The cost of the delays incurred up until the end of financial year 2007-08 have added an estimated £182 million cost to the programme over and above the original estimate, across the 10 years of the programme.
Dr. Murrison: To ask the Secretary of State for Defence when he expects a design solution to be available under the Defence Information Infrastructure (Future) programme for the Falkland Islands; and if he will make a statement. 
Mr. Bob Ainsworth: Overseas site solutions are designed to meet individual technical, physical, environmental, communications requirements and circumstances at each location. These necessarily take time to develop. The Defence Information Infrastructure (DII) programme has delivered infrastructure to support the implementation of the Joint Personnel Administration (JPA) application in the Falkland Islands and is currently developing the DII (Future) overseas solution, which should mature during 2009.
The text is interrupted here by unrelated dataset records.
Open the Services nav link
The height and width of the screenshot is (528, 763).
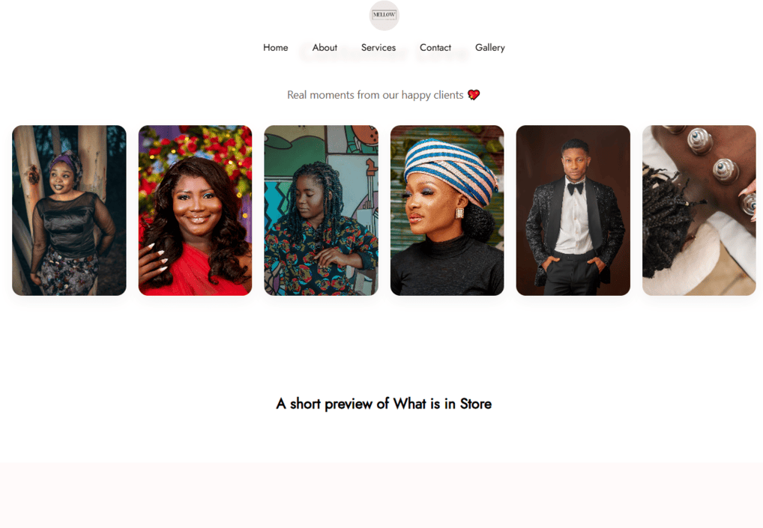coord(378,48)

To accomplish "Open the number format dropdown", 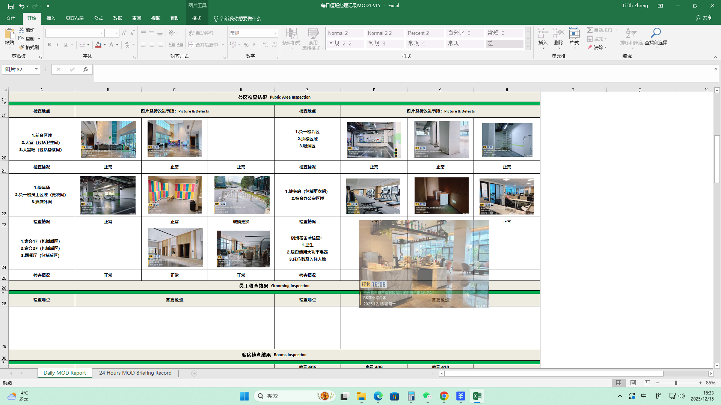I will [275, 33].
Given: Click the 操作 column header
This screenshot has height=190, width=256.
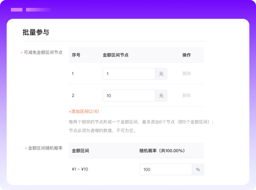Looking at the screenshot, I should click(x=187, y=55).
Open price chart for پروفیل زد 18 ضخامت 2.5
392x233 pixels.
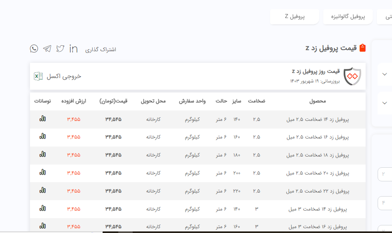(43, 155)
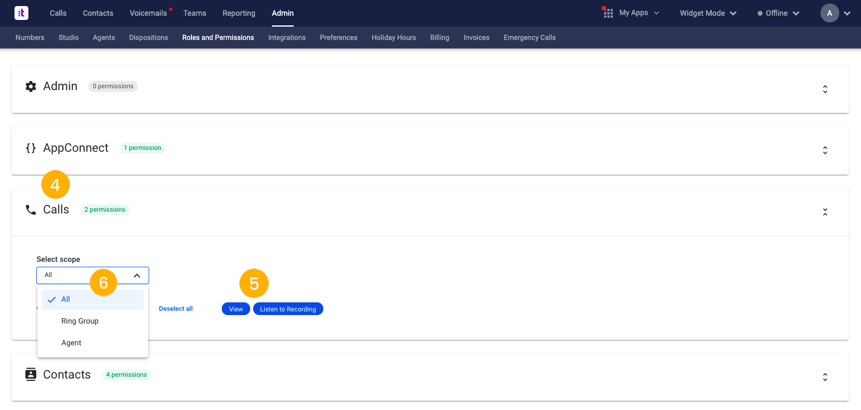The height and width of the screenshot is (410, 861).
Task: Expand the Admin permissions section
Action: [x=825, y=89]
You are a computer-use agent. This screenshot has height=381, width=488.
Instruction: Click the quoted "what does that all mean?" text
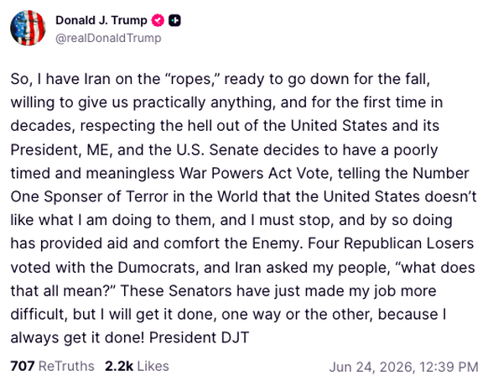(x=243, y=279)
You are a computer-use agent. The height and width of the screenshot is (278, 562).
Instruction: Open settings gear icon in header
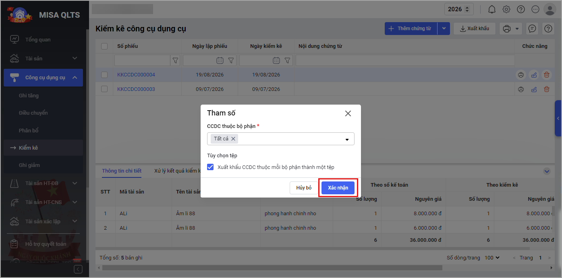pyautogui.click(x=506, y=9)
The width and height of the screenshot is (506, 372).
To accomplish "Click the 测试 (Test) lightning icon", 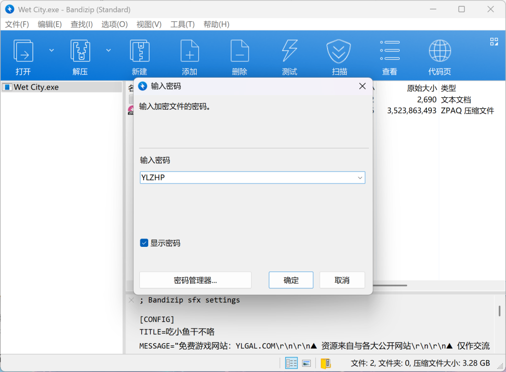I will 290,51.
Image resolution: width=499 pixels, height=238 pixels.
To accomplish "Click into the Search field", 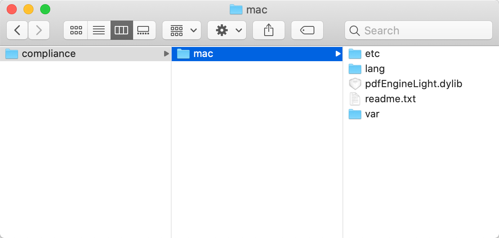I will pyautogui.click(x=419, y=30).
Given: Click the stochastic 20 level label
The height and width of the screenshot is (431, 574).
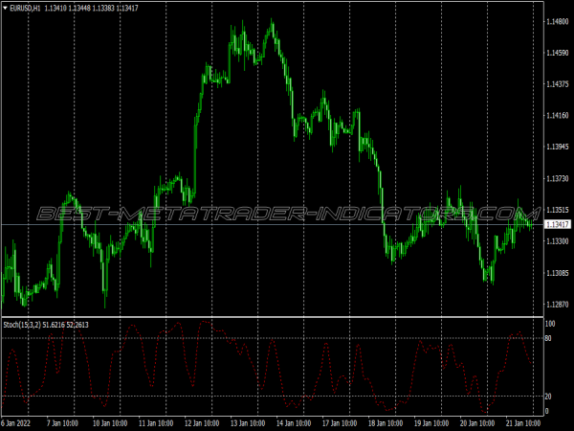Looking at the screenshot, I should coord(549,397).
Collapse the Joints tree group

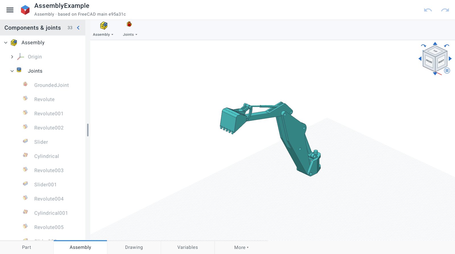coord(12,71)
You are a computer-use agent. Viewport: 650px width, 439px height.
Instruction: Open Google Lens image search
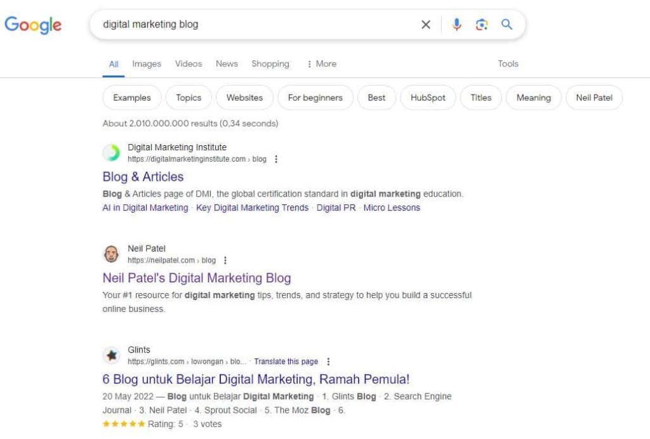click(481, 25)
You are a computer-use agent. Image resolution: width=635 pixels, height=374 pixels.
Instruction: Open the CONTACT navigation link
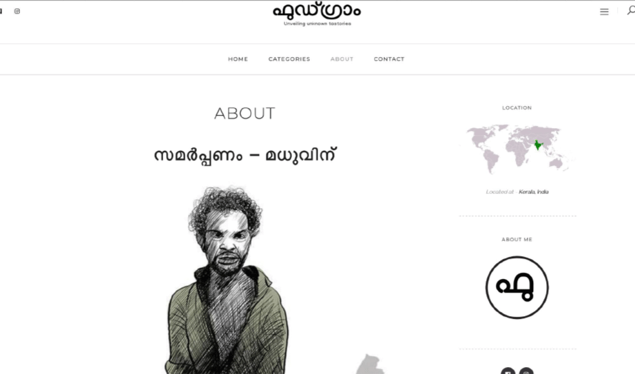(388, 59)
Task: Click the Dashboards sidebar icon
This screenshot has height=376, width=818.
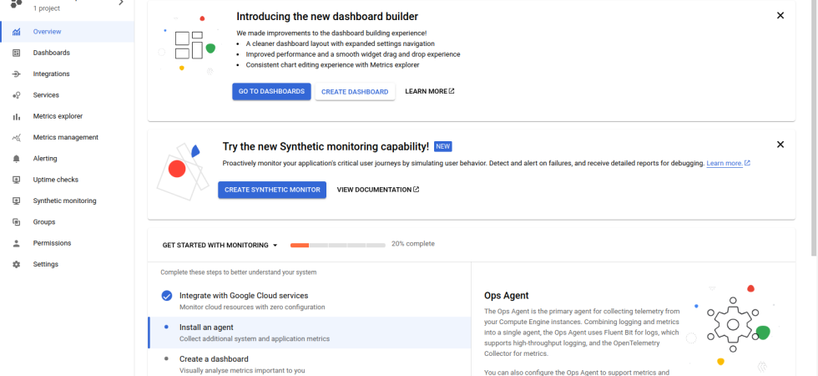Action: pos(17,53)
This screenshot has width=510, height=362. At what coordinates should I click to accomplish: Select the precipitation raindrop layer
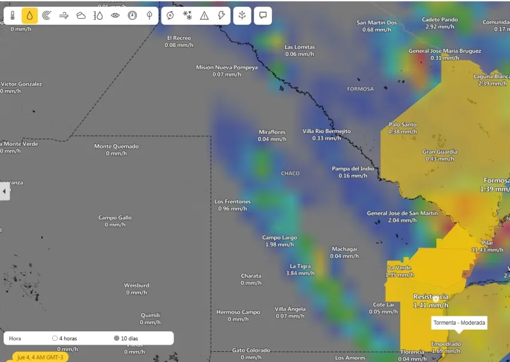[29, 16]
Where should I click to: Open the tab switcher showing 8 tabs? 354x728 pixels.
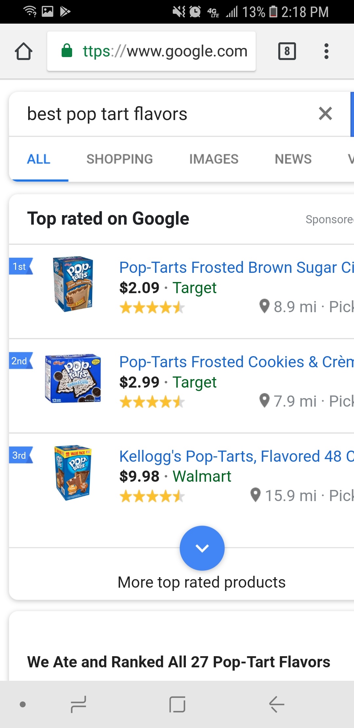287,51
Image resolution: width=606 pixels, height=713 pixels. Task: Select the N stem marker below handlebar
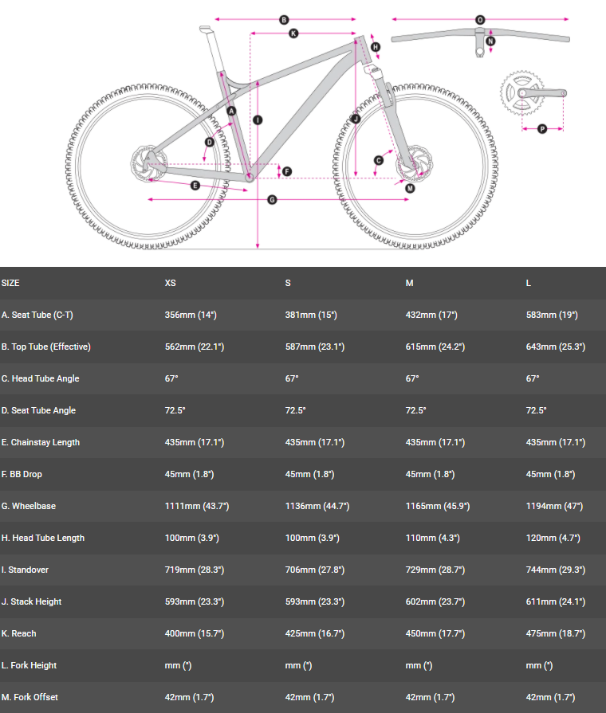[490, 41]
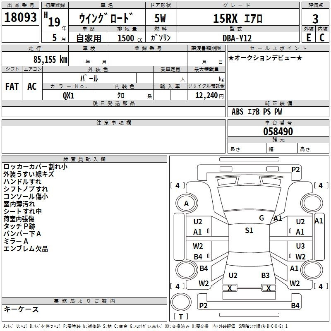
Task: Click the exterior grade E cell
Action: click(x=308, y=37)
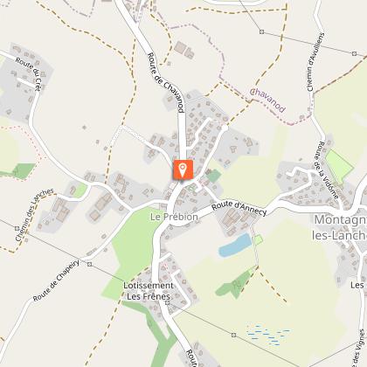367x367 pixels.
Task: Click the orange location pin marker
Action: pos(183,170)
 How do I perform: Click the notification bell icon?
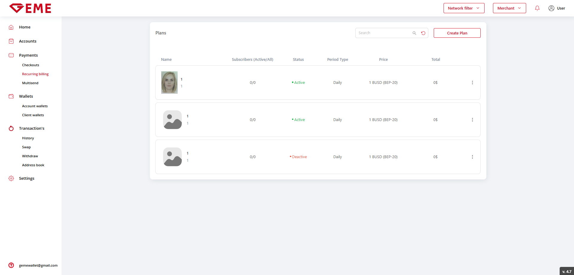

Dr. Murrison: To ask the Secretary of State for Defence what the reasons are for the time taken to (a) design and (b) implement an effective encryption mechanism under the Defence Information Infrastructure (Future) programme; and if he will make a statement. 
The time taken to design and implement an effective encryption mechanism for other removable devices and media under the Defence Information Infrastructure (Future) (DII(F)) programme is driven by the need to ensure the designs themselves are robust and capable of countering known and projected threats to the Department's information assets as well as operating correctly when connected to the DII(F) core infrastructure. Devices and their encryption mechanisms must be thoroughly tested and accredited to meet national governmental security standards before they can be deployed.
Dr. Murrison: To ask the Secretary of State for Defence when he expects the completion of an overseas design solution for the Defence Information Infrastructure (Future) programme; what the reasons are for the time taken; and if he will make a statement. 
Mr. Bob Ainsworth: Germany is the major overseas site and at this time some 5,500 Defence Information Infrastructure (Future) DII(F) terminals have been successfully delivered there. Solutions for other overseas sites must be designed to meet technical, physical, environmental, communications requirements and circumstances at these sites, which necessarily take time to deliver. These solutions are expected to mature progressively during 2009.